### EXCERPT TO READ
.....

There is now a correction in rev #3267. I implemented what you proposed because after analysing the code more closely there is no way I can definitely describe when a string will not used anymore, so one either can use static strings, or allocated strings and pass a GDestroyNotify function pointer used when the string is to be freed. Can you check?
Thanks. We can use that. But it's rather odd. If you know when the string can be destroyed then why not just copy it inside that function and always delete it?
> But it's rather odd. If you know when the string can be destroyed then why not > just copy it inside that function and always delete it? Because most of the time Libgda uses static strings and this avoids a lot of memory waste.
(In reply to comment #9) > > But it's rather odd. If you know when the string can be destroyed then why not > > just copy it inside that function and always delete it? > > Because most of the time Libgda uses static strings and this avoids a lot of > memory waste. But for that you have the new gda_holder_set_attribute_static() function.

.....

[Source data]
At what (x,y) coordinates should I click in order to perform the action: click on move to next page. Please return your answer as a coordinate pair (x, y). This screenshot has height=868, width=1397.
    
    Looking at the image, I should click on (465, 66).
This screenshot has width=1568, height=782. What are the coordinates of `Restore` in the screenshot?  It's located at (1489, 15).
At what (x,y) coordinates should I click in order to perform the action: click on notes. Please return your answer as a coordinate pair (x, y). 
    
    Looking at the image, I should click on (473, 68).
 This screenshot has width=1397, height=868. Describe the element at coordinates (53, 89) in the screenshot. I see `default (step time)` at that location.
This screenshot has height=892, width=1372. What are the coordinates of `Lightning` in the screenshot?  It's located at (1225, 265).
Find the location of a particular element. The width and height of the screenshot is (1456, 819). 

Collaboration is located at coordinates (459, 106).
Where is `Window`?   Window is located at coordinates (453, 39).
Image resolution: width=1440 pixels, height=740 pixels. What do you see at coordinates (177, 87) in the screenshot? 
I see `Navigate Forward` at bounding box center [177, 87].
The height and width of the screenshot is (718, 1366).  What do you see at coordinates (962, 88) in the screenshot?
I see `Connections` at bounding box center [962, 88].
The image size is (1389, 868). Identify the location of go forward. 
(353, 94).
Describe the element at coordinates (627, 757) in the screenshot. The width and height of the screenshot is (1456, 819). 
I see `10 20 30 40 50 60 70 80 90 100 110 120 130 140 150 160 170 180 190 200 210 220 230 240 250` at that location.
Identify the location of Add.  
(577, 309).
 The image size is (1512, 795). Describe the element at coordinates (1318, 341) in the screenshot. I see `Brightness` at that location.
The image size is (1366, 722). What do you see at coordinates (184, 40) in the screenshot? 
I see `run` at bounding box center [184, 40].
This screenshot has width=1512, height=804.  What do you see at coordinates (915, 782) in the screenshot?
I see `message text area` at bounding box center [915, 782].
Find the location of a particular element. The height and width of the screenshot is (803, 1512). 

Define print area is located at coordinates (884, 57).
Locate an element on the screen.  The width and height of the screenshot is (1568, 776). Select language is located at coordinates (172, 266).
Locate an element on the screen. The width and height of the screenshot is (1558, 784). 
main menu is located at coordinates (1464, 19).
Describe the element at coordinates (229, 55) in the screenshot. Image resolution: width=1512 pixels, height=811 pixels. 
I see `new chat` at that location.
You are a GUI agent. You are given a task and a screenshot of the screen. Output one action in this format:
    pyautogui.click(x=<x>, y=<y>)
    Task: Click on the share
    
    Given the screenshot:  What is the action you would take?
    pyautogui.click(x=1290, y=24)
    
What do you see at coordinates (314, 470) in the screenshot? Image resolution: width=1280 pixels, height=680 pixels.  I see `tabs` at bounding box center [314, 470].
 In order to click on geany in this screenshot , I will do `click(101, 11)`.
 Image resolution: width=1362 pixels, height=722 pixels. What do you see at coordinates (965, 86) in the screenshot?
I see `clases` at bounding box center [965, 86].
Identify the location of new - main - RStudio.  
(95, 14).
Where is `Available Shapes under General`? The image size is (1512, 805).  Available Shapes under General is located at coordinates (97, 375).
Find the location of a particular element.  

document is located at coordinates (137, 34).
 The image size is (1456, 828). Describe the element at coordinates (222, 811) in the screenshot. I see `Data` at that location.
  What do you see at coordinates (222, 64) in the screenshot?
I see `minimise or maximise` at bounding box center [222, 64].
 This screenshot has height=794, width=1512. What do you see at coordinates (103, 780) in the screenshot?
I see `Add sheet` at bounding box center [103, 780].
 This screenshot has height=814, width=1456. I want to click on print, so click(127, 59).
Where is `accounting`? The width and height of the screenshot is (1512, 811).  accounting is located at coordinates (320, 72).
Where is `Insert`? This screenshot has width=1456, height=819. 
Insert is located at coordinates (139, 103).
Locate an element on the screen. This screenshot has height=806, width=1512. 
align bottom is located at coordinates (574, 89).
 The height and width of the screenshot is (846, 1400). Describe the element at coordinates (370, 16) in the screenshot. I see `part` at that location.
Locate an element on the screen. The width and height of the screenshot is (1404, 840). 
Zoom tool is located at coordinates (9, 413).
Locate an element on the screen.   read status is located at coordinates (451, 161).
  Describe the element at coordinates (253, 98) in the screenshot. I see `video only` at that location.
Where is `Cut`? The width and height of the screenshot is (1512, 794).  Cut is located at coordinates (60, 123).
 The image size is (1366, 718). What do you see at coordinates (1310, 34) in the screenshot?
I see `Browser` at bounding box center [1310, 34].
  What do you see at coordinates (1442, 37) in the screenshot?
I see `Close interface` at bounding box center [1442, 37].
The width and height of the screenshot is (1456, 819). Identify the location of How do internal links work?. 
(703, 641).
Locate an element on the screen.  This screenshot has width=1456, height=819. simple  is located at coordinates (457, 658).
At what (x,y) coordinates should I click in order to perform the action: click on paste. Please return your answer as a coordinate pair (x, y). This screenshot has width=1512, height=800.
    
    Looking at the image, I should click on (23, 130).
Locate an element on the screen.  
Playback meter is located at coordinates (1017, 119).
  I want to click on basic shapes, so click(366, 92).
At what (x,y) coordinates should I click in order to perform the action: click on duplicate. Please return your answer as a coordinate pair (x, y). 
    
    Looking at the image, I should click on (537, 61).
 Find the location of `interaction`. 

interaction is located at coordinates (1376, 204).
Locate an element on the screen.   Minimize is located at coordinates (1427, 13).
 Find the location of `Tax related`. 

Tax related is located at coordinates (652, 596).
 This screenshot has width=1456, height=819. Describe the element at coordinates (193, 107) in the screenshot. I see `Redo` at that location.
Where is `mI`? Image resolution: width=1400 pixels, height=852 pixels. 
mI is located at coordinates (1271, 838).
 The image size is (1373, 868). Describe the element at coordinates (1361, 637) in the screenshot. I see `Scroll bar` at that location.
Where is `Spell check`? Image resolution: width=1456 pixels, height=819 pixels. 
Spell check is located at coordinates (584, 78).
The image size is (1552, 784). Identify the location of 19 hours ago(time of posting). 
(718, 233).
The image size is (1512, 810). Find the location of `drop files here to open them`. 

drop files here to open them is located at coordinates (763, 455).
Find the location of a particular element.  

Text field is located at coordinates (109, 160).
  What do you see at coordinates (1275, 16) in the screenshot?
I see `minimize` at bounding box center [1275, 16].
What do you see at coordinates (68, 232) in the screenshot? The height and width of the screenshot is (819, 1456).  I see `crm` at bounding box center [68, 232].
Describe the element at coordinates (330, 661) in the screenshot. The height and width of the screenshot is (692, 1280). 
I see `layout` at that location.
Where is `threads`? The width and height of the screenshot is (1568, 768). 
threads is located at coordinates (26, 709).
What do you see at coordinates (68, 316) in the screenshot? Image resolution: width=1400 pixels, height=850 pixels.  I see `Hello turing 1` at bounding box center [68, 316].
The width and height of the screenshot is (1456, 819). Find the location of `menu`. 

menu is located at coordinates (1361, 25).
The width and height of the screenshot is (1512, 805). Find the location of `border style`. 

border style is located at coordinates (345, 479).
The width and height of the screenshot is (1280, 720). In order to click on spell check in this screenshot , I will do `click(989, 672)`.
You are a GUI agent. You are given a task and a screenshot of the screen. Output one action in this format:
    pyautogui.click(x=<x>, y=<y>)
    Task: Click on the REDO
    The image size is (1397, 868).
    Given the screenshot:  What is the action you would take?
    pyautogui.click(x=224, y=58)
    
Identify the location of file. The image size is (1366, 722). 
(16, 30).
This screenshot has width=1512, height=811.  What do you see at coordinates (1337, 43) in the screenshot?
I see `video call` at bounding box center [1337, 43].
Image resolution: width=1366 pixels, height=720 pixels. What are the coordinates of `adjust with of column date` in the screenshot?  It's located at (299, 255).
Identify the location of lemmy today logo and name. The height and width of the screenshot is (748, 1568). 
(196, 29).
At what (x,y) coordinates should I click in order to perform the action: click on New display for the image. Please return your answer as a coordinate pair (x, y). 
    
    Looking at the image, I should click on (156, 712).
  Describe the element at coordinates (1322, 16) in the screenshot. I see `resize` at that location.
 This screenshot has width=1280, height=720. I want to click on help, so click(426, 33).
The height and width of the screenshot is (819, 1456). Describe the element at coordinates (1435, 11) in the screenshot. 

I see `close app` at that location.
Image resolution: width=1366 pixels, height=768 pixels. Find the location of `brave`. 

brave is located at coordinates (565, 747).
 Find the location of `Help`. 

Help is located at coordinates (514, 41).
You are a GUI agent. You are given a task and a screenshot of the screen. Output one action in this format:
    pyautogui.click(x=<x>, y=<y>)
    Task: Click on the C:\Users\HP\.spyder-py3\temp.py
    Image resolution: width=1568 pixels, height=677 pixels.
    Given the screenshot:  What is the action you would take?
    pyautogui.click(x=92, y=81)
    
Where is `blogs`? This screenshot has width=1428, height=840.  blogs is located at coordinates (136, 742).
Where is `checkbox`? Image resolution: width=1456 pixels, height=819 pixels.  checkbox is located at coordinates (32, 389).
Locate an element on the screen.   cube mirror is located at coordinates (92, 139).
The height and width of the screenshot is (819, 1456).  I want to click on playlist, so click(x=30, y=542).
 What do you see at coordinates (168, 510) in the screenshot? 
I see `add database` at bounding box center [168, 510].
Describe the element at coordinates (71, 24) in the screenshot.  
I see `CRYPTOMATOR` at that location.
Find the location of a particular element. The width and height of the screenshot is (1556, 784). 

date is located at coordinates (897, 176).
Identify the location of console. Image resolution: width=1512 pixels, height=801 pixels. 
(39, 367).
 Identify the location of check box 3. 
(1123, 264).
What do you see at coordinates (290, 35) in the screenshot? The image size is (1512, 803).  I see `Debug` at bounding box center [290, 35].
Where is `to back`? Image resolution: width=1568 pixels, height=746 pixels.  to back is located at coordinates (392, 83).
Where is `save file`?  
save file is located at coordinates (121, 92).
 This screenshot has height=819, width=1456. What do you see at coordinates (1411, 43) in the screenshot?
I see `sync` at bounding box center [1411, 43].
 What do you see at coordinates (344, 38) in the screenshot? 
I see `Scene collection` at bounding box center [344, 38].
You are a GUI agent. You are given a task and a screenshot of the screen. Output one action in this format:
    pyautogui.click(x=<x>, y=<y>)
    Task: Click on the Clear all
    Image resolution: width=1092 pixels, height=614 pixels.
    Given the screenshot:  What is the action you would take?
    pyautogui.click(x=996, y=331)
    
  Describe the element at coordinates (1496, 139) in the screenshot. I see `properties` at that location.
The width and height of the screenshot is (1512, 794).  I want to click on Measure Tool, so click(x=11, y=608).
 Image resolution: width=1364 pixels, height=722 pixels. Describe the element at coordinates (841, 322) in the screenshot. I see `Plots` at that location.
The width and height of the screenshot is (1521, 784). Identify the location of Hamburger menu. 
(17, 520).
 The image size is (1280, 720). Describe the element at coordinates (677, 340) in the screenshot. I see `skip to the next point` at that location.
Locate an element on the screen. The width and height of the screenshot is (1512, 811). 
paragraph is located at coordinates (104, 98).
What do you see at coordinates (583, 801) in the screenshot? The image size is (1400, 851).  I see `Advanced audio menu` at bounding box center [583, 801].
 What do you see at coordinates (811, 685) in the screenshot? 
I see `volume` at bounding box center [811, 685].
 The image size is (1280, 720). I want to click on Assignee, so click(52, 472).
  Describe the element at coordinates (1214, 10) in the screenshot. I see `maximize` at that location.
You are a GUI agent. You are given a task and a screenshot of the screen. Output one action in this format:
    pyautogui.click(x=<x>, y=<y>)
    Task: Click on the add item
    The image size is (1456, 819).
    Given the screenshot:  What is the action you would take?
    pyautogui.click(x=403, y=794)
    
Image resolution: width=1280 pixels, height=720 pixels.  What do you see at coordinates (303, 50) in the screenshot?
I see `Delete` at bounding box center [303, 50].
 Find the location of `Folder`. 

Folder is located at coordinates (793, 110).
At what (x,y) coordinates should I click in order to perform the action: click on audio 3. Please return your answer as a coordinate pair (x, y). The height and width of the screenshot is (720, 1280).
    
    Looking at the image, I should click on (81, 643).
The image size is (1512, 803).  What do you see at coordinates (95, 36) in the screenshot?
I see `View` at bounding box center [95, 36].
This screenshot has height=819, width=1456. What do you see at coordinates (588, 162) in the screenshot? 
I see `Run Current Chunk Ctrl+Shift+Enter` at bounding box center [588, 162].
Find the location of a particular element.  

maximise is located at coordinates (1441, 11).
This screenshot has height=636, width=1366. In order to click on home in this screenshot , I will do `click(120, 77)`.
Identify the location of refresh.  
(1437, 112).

.....

### TASK BRIEF
Write out the whole Libgda string discussion above, word for word.

### ANSWER TO THE EXERCISE
There is now a correction in rev #3267. I implemented what you proposed because after analysing the code more closely there is no way I can definitely describe when a string will not used anymore, so one either can use static strings, or allocated strings and pass a GDestroyNotify function pointer used when the string is to be freed. Can you check?
Thanks. We can use that. But it's rather odd. If you know when the string can be destroyed then why not just copy it inside that function and always delete it?
> But it's rather odd. If you know when the string can be destroyed then why not > just copy it inside that function and always delete it? Because most of the time Libgda uses static strings and this avoids a lot of memory waste.
(In reply to comment #9) > > But it's rather odd. If you know when the string can be destroyed then why not > > just copy it inside that function and always delete it? > > Because most of the time Libgda uses static strings and this avoids a lot of > memory waste. But for that you have the new gda_holder_set_attribute_static() function.